Bringing home a younger sibling is a different experience than bringing home one's first baby.
Obviously, by the time you have more than one child, you are more experienced, and you might tend to be a more relaxed parent. But there are other, more subtle differences. You have more than just a baby to worry about. You also have to consider the physical and emotional needs of the older children, and how their need for attention actually increases during this time. So, while you are exhausted from being the parents of a newborn, you have the daily demands of other child(ren) at home. They still need to be fed, read to, taken places, seen, heard, and loved. Children are the cure for laziness, even
deserved laziness. In short, I don't know how the Duggars manage to handle everything. I am exhausted just thinking about it.

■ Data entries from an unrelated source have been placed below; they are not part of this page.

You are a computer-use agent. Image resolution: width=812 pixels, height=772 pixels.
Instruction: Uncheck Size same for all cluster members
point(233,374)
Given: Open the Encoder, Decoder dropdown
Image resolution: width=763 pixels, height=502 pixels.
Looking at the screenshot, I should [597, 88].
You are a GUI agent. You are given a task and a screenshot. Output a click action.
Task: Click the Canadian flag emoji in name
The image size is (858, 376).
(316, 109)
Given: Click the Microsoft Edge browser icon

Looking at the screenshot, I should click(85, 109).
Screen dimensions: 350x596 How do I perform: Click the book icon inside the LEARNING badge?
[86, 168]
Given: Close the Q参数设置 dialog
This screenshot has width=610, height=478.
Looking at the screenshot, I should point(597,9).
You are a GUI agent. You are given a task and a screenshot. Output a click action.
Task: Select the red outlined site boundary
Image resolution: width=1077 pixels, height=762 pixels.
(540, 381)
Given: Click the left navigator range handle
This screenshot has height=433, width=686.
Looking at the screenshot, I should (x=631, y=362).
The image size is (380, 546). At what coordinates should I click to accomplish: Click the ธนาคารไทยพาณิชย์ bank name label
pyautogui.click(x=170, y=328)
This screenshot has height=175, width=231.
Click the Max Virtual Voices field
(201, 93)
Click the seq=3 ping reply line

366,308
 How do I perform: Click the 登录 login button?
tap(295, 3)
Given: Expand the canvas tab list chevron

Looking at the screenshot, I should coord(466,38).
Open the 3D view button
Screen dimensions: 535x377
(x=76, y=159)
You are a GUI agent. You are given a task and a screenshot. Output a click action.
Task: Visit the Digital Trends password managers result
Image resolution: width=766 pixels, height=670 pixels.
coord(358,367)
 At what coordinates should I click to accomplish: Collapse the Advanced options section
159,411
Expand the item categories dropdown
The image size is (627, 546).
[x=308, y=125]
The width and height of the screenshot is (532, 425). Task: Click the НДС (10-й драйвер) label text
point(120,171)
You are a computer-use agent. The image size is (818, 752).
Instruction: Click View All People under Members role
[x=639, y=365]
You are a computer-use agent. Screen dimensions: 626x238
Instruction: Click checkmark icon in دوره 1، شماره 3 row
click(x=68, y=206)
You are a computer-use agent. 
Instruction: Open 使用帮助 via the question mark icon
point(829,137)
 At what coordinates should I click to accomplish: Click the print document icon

You also know how to distinguish the good advice from the bad. You also know that it is impossible to completely spoil the children, because they all want all of your attention, and you simply can't accommodate that, so they need to be content and happy with what they can get from you, and from each other. But that's the exciting part: they do get a lot from each other! Older siblings have a way of growing up and becoming excellent helpers. In fact, I think that's the best course of action: make older siblings feel special and wanted by having them know how needed they are. You are the baby's parent, but you could never take the place of a sibling. (P.S. The children are also far more likely to copy an older sibling than to listen to what a parent says, so keep this in mind for future reference.)
You also learn that most of the parenting magazines, while interesting reads, are mostly marketing tools for baby products that you don't need. There, I said it. They also follow a strict line about what the writers think should be normal, and they are geared toward a sort of average, mass appeal. So in other words, don't worry if you don't have that piece of equipment that every parent is supposed to have. Seriously, if you haven't used it, you probably will never need it. Keep it simple.
We've never had a crib. We've used the same baby car seat for all of our kids, plus our two young nephews! We reuse clothes, even between genders, and get almost everything secondhand. Some of the baby equipment we had with the first baby - thinking that we might need it - has long been passed on to other homes. Keep it simple.
4.
Priorities really do change.
Sometime around the birth of my previous child, I decided that while my physical health was important, my physical appearance was way down on my list of priorities. Yes, I will bathe and smile and try to dress myself, but I don't care about looking fashionable. Heck, if I had time for that, then my house should also be cleaner, my kids should be happier, I should be having more sex, and I should have caught up with all of my correspondence. We make time for the things that are most important to us.
Maybe in a few years, I'll look cool again. Right now, I don't, and I am perfectly fine with that. My husband is understanding, and he isn't going anywhere. If anyone else makes fun of my socks or my lack of hairstyle or my bad skin, so be it.
I also don't understand the "I am bored" thing. There is too much work to do to get bored! Maybe I'm just getting old, but I think that we have enough free entertainment. There is also not enough money. We can raise four children on an adjusted annual income equal to 100% of the Federal Poverty Level - with no government or family assistance - because we try not to spend money on stuff that we don't need. It's not quite as simple as that, but saving vs. spending really does help, and it makes life less complicated when it works. Emergencies will always come up, and spending money on a whim never feels as good as being able to pay for an emergency without going further into debt. Just my two cents, so to speak.
Well, I could go on about my opinions on controversial topics, or the fact that all newborns look like my late grandfather, but I will let this be. Many thanks for the gift of a healthy baby and a happy family.